British Columbia

Former Vancouver lawyer pleads guilty to $40M mortgage fraud

A former Vancouver lawyer pleaded guilty Friday to fraud and forgery in one of the largest fraudulent real estate transaction cases in B.C. history, totalling nearly $40 million.
Martin Wirick will be sentenced on June 9 and the Crown is seeking a seven-year sentence. (CBC)

A former Vancouver lawyer pleaded guilty Friday to fraud and forgery in one of the largest fraudulent real estate transaction cases in B.C. history, totalling nearly $40 million.

Martin Wirick, 54, will be sentenced next Tuesday, and the Crown is seeking a seven-year jail sentence.

The 107 fraudulent real estate transactions between 2000 and 2002 involved Wirick and his client, Tarsem Singh Gill, a former Vancouver real estate developer.

Their scheme came to light in May 2002. Wirick, who had practised law for more than 20 years, then admitted to the Law Society of B.C. that he had misappropriated trust funds in real estate transactions by failing to pay out and discharge mortgages. Instead, he had applied the funds to other purposes, in breach of his undertakings.

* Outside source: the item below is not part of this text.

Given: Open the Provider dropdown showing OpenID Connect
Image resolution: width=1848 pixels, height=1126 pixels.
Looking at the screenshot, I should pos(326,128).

Wirick was disbarred in December 2002 and had declared bankruptcy, listing contingent liabilities of about $52 million, according to the Law Society's website.

Last August, Wirick and Gill were charged with two counts of fraud and theft. Wirick was also charged with uttering forged documents and Gill with possession of stolen property.

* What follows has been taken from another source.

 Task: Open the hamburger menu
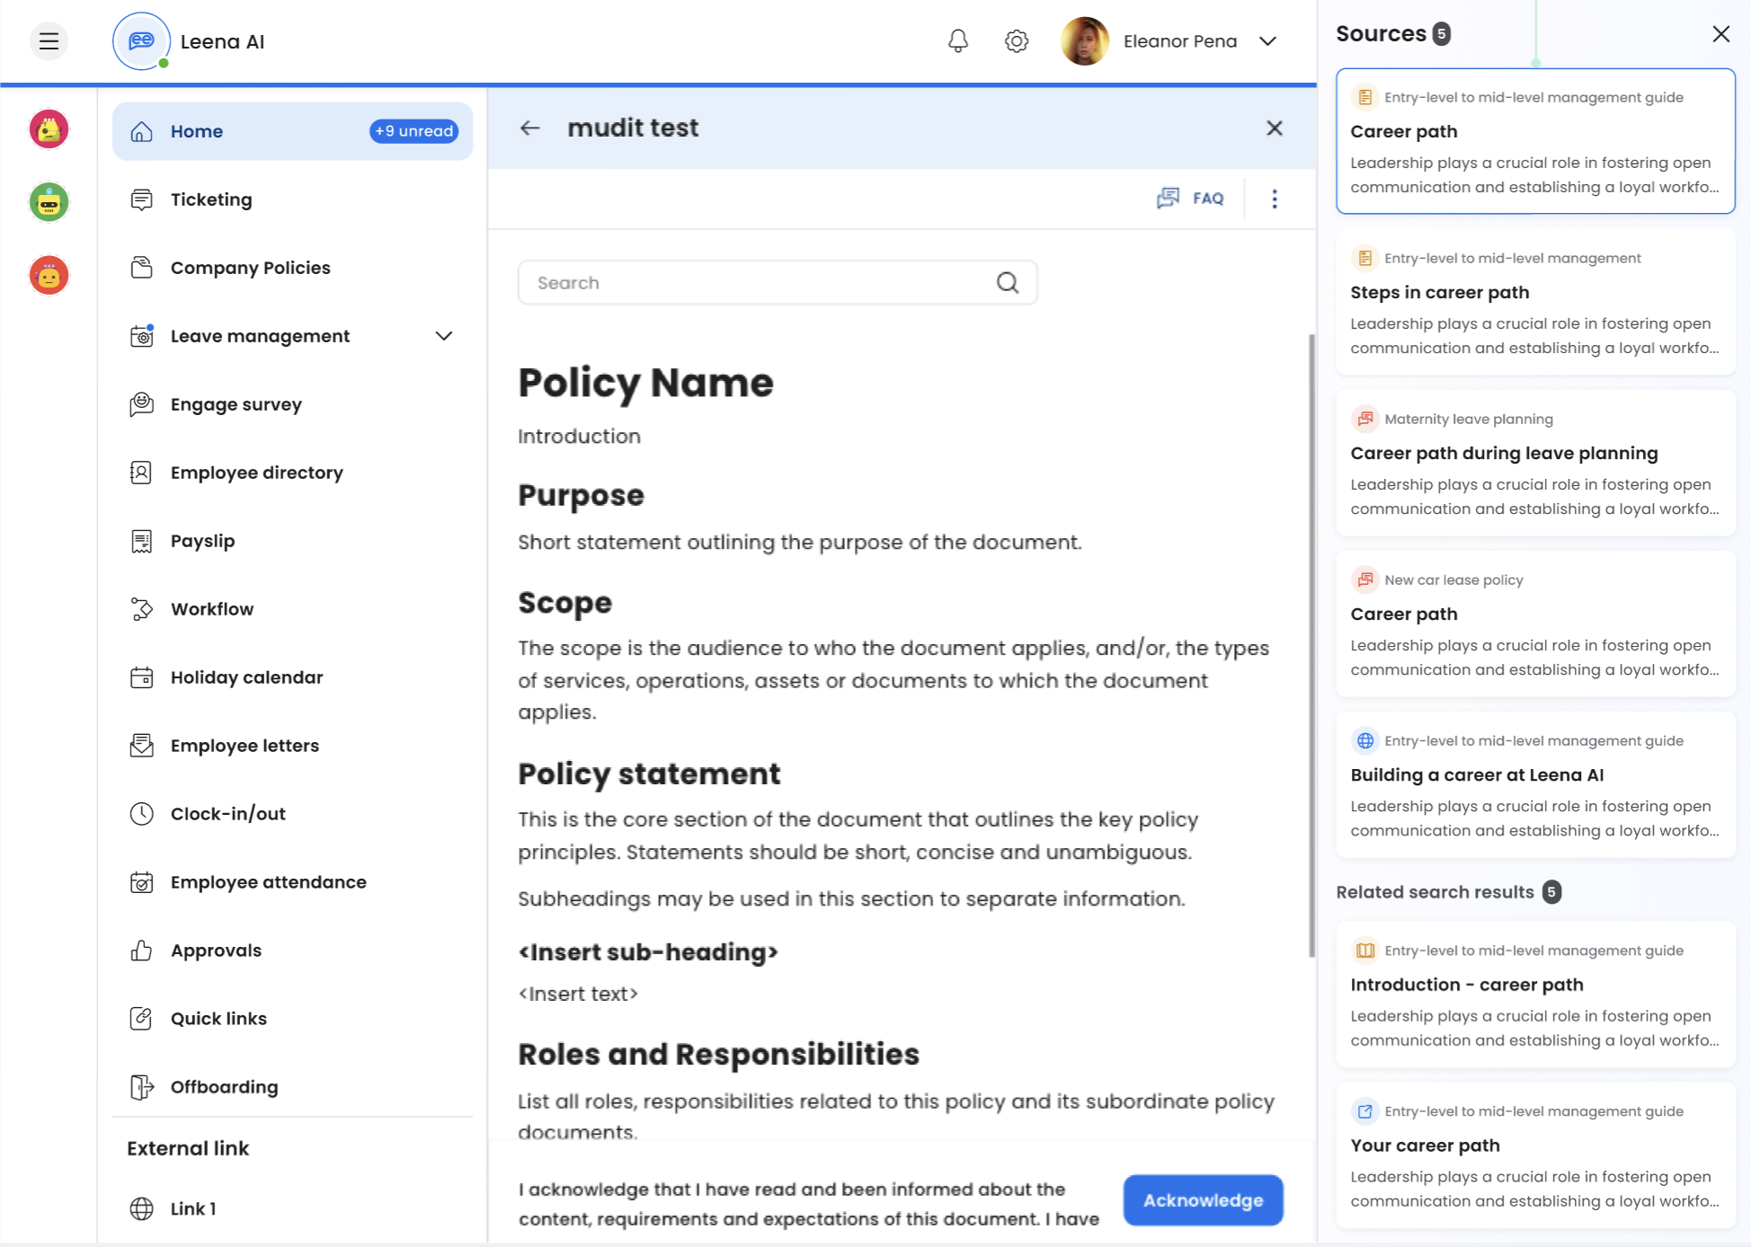[49, 41]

Stuart Cameron, director of discipline of the Law Society of B.C., says the society's special compensation fund has given more than $38 million to the scammed homeowners. ((CBC))

On Friday, Wirick pleaded guilty to his role in the scheme, saying he forged mortgage documents and filed the legal paperwork for the homebuyers he knew had no intention of living in the properties, court heard.

He then flipped the properties and, instead of using that money to pay the initial mortgages, he left them open.

The Crown alleged the cash was funnelled back to Gill to fund new construction projects as part of a pyramid scheme in which new mortgages would be used to pay down old mortgages. The trial for Gill has not begun.

The Law Society offered to pay for Wirick's transgressions by dipping into its special compensation fund designed to compensate victims who lost money through a member lawyer's misappropriation.

Annual fees for the fund were raised from $250 to $600 for every lawyer in the province. To date, the fund has paid out more than $38 million to the scammed homeowners.

"Each lawyer in the province had to pay an additional $350 per year for the last five years to put in funds to be able to do what we did," Stuart Cameron, the society's director of discipline, told CBC News on Friday.

"I hope, by virtue of what we've done, we've restored the public trust in our institution."

Since the scam was exposed, contracts and rules surrounding the purchase of a home have been tightened, said Ron Usher, a member of the Law Society.

"Lawyers needed to demonstrate to each other in a very transparent way — 'What did you do with the money?'" he said.